EMM: For a while I was the only cocktail pianist around here; now there are quite a few. When I first started, it was a rare thing. I think there was one blind man who played. His name is... He's still playing. Now, Bobby Doyle, I know him. But this guy, I can't think of his name now. There weren't any girls playing cocktail music when I started out. Of course, they may not give me credit for that, but I think that a lot of them that have come in that are playing now have come to listen to me and they are playing a lot of the things that I played and that no one else was playing then. But now, I wouldn't want to say that they took my style. But a lot of people come to me and say, "Are you Margaret?" And Margaret says they come up to her and ask her if she is Ernie Mae. And see, we play a lot alike. But I was playing a lot before she was, I'm older than she is. She does have better voice than I do. So I don't try to sing all of them, but I do play some of the great things that she sings and plays, but I won't sing them. I don't have the range she has in singing. She's very good, but I was playing these things and I was the only one playing for a while, in a cocktail lounge.
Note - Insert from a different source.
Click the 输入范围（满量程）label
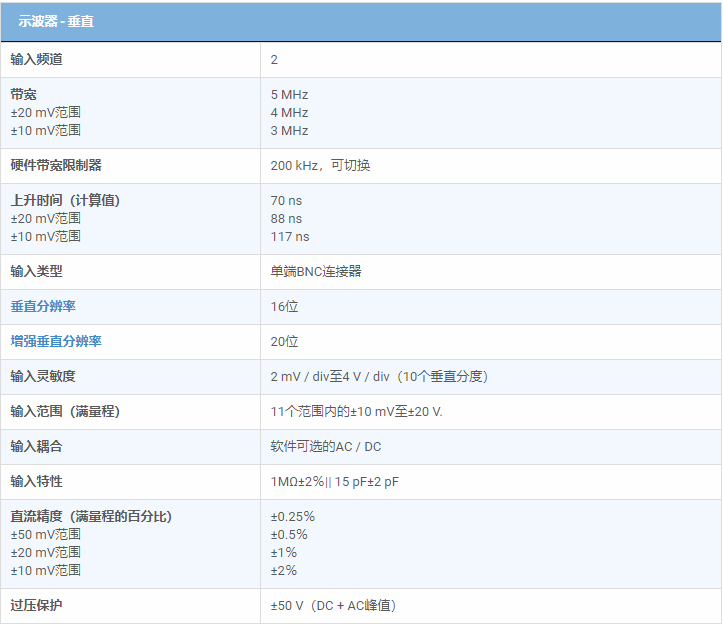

BFT: We'll place things in history.

EMM: I was doing it. And then Geneva came from Kansas City. She called me. It was during the '50s, I believe. She asked me how did I start and all that. Then she started playing all the same songs. Now we just have quite a few that... I played all the hotels over the years. I started... The first hotel I played was the Driskill; then the Bradford; then the Hyatt Regency for a few years; then the Stouffer; and now I'm at the Radisson.

BFT: Society gigs?

BFT: I guess, because of the type of music, because I'm still playing the music that was in my era and coming up. Well, most of the people now who are able to have parties and things, well, they like that type of music because that's their age now. They want to hear the things that they understand. And then a lot of times progressive jazz and all like that, it's way above an ordinary person's head. Sometimes you just... If they don't understand it, it becomes boring, but if I can play down-to-earth things and then my little addition to it, my age-era enjoys it. Lowell Lieberman, a lot of parties for him. Even Ann Richards used to come down to the old New Orleans when I was playing down there; she was in school. I played for Alan Shivers and Preston Smith and Lyndon Baines Johnson. So, I played a lot of social engagements for quite a few of the celebrious people in Austin, I won't go into all the names. I have a magazine or two that I was written up in, the Austin Homes and Gardens, if you would like to look at that material. And if you want to look on the back of these records, you might get answers to some of the questions you might want to ask.